AIM OF THE EXERCISE: Report, word for word, every line of the material that contains "each".

-- PROVIDED INFORMATION follows --

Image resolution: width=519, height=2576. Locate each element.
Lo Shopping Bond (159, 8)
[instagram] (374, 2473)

-- PROVIDED INFORMATION concluded --
-- PROVIDED INFORMATION follows --

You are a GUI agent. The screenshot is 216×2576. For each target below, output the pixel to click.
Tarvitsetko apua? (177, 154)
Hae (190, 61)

-- PROVIDED INFORMATION concluded --

ANSWER TO THE EXERCISE:
Image resolution: width=519, height=2576. Locate each element.
You are a GUI agent. The screenshot is 216×2576. For each target below, output the pixel to click.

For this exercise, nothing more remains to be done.